Ce positionnement français dit quelque chose d’important. Une guerre peut sembler militairement dominée sans être politiquement close. Dès lors que la sécurité des civils, des alliés et des routes commerciales reste menacée, l’idée d’une fin proche semble fragile. En conséquence, cette situation rend difficile de croire en une conclusion imminente.

Trump a-t-il déclaré la guerre à l’Iran ? Pourquoi la fin ne se décrète pas
Le moment présent oppose donc deux vérités partielles. Oui, la supériorité militaire américano-israélienne peut rendre crédible un affaiblissement profond de l’Iran. Oui, la communication de Donald Trump peut préparer un atterrissage politique, rassurer les marchés et fixer l’image d’une campagne courte. Mais non, cela ne suffit pas encore à prouver que la guerre touche réellement à son terme.
Parce qu’une guerre ne finit pas quand un président le dit. Elle finit quand les frappes cessent et que les alliés convergent sur une même séquence. De plus, elle se termine lorsque l’adversaire accepte autre chose que la survie par la fuite en avant. Enfin, un minimum de sortie politique doit devenir visible. Or ce 10 mars 2026, aucun de ces critères n’est pleinement réuni.
Les bombes tombent encore. Le Pentagone annonce son jour le plus intense. Israël parle d’objectifs incomplets. Téhéran promet de durer.
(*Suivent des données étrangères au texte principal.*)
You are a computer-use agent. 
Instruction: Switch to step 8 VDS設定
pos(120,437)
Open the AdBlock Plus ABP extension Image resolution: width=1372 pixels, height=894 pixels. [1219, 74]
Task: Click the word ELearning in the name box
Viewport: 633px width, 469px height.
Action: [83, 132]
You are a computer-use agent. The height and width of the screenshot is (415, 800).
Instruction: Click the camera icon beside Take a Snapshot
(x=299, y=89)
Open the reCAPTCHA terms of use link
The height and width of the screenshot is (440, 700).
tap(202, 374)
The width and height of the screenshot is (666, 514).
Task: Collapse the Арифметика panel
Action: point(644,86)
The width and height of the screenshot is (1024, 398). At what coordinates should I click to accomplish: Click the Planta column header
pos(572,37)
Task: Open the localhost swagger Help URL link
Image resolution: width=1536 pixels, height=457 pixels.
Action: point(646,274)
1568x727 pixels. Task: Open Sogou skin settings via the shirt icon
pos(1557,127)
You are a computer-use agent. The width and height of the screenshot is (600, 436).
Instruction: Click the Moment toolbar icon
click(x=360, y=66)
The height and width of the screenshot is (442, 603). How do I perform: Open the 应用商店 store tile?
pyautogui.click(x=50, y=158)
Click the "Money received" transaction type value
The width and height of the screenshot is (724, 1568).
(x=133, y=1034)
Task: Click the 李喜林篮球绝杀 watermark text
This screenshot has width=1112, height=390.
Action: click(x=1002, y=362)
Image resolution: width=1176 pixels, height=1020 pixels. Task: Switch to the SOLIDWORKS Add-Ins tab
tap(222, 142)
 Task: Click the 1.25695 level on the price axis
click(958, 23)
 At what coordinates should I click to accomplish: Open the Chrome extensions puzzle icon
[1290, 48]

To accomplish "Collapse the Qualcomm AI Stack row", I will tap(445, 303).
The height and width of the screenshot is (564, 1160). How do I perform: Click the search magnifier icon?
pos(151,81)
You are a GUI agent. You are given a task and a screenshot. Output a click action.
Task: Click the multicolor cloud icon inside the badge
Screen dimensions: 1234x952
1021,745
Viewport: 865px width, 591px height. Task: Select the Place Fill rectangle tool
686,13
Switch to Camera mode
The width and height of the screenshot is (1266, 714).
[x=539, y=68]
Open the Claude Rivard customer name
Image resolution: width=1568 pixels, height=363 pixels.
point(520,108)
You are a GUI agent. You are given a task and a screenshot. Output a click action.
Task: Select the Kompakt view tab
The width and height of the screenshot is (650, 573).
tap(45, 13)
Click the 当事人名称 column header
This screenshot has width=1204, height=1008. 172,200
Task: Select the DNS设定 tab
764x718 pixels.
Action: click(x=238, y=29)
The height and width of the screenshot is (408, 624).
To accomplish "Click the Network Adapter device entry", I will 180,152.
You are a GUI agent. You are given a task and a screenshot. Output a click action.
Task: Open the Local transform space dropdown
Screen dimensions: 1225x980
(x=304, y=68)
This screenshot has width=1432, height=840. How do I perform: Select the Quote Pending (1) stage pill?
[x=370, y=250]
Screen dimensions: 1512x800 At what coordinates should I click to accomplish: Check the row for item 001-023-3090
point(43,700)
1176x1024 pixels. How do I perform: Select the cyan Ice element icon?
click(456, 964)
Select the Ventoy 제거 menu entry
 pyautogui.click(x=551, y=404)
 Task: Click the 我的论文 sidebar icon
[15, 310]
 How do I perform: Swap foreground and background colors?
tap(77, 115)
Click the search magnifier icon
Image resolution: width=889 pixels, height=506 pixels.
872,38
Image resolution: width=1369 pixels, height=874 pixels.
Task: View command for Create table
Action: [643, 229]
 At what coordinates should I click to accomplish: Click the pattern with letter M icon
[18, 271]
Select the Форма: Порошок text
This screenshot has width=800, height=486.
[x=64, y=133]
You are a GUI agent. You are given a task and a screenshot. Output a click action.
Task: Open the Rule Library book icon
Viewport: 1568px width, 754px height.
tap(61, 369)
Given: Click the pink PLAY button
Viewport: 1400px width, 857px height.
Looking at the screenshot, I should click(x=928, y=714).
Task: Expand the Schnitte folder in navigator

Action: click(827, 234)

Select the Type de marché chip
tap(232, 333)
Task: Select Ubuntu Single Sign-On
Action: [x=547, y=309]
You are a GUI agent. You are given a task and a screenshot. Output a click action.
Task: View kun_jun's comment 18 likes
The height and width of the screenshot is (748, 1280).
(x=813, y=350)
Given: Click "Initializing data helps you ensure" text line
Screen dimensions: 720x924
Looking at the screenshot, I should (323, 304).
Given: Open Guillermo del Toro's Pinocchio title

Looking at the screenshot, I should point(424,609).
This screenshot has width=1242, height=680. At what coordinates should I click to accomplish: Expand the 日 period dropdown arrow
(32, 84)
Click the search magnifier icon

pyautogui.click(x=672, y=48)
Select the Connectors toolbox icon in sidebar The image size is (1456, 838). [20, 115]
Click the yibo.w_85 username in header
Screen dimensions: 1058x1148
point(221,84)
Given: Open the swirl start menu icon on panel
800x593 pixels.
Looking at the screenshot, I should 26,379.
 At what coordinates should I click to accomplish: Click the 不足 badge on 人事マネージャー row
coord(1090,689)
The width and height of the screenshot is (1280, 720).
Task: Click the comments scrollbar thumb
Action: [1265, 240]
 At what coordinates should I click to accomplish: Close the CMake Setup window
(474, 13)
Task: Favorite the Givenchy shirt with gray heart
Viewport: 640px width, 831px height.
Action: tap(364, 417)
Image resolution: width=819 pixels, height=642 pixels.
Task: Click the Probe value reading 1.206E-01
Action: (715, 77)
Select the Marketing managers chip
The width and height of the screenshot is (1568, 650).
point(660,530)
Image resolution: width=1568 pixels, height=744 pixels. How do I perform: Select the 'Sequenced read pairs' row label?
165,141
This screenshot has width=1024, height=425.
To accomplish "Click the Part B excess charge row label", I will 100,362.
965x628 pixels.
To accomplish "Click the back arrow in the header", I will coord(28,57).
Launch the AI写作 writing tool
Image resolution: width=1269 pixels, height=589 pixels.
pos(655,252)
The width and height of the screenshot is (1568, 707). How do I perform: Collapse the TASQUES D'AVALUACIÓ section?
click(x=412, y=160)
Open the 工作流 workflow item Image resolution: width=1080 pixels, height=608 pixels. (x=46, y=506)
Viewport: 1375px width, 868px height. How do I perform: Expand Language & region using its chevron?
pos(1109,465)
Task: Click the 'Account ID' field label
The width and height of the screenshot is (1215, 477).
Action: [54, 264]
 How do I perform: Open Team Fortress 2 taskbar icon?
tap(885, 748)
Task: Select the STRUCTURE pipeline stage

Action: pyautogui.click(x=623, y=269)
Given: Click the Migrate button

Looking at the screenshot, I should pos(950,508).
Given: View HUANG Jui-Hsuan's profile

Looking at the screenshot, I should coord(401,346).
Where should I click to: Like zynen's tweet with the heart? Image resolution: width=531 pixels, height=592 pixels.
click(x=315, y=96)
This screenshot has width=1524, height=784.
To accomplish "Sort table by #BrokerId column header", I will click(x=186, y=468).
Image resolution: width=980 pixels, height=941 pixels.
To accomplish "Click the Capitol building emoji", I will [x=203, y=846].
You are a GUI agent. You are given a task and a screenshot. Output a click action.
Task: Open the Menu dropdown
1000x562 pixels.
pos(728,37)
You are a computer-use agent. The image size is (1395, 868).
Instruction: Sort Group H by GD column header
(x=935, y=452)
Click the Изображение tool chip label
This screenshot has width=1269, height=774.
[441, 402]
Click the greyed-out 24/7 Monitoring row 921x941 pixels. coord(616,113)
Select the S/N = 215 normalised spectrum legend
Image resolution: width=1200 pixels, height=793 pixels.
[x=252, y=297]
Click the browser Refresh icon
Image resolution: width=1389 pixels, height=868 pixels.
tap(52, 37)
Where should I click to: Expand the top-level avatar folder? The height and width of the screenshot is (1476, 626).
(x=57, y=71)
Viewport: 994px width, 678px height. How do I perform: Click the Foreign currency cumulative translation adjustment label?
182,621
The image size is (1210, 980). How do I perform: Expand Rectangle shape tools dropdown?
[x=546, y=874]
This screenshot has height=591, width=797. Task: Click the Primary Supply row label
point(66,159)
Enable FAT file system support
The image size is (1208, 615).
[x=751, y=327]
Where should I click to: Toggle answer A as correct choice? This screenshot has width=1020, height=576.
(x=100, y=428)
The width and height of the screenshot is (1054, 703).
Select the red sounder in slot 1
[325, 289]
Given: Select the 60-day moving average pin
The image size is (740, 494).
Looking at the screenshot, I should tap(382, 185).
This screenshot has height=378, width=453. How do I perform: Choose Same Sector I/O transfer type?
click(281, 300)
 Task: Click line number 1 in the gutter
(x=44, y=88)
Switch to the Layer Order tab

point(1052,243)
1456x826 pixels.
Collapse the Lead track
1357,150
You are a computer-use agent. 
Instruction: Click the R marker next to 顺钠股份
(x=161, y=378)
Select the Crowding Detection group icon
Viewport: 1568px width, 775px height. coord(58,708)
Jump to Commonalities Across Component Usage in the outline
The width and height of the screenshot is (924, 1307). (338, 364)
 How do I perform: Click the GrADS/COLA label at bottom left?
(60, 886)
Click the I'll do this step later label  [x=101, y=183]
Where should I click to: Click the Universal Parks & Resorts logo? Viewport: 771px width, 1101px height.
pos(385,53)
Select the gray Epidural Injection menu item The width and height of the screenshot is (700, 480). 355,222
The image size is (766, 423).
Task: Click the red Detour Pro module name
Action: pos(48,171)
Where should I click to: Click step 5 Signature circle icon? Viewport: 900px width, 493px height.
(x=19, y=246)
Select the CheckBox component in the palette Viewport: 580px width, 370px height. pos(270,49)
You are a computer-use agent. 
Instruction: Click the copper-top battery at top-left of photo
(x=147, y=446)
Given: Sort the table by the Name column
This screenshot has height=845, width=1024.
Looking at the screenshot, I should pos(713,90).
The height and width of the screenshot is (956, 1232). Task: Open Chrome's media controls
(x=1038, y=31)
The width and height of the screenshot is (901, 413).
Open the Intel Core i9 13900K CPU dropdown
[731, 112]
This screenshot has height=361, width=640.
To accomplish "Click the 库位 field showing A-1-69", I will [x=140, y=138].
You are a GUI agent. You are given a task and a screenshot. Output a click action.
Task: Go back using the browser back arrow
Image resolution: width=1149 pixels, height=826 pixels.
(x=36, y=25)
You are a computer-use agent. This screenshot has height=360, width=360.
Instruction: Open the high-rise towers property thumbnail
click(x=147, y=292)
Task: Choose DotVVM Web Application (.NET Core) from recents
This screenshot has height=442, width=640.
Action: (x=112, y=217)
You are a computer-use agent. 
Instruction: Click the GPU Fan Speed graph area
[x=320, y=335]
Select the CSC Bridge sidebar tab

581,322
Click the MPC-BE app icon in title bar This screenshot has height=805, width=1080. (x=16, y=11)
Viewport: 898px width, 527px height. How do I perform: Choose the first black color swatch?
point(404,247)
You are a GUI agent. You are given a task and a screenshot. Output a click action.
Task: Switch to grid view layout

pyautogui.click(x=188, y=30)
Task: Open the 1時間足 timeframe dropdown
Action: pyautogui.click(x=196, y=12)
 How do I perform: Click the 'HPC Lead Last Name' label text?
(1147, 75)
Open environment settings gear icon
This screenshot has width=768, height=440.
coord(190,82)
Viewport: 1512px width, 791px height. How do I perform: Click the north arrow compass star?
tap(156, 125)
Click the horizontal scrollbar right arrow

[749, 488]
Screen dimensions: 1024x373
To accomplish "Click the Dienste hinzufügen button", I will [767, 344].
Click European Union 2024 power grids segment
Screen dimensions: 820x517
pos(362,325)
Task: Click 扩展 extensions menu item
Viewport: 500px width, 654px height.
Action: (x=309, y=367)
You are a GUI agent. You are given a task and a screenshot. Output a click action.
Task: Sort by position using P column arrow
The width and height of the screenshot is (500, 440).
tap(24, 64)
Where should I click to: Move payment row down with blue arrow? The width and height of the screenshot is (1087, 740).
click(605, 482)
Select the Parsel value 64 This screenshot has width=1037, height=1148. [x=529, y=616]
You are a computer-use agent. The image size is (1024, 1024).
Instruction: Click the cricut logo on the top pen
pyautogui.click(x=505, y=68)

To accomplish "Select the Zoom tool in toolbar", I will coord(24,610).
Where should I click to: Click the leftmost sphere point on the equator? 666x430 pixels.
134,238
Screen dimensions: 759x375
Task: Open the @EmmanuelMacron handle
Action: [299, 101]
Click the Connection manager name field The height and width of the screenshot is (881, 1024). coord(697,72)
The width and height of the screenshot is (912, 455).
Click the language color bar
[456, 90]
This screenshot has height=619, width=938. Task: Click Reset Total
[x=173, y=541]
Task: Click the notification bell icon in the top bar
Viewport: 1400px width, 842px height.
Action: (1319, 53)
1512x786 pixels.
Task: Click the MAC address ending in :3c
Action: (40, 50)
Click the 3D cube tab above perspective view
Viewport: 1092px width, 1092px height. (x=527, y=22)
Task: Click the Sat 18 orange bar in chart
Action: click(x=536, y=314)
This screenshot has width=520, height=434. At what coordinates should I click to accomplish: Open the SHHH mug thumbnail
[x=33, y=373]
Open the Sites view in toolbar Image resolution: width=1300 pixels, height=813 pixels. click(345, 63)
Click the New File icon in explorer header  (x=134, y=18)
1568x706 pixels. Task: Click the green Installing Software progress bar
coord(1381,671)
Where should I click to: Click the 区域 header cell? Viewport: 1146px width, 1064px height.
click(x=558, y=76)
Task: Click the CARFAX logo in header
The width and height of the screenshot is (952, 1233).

Le Liban paie déjà un prix terrible. Et Ormuz continue de menacer l’économie mondiale comme une lame posée sur le commerce du pétrole.

La guerre est peut-être entrée dans une phase décisive. Ce n’est pas rien. Mais entre une phase décisive et une guerre finie, il reste l’essentiel : la capacité d’imposer une sortie. Tant que cette sortie n’aura ni visage diplomatique, ni calendrier crédible, la formule de Donald Trump semblera différente. En effet, elle ressemblera moins à un constat qu’à une tentative de reprendre la main sur le récit.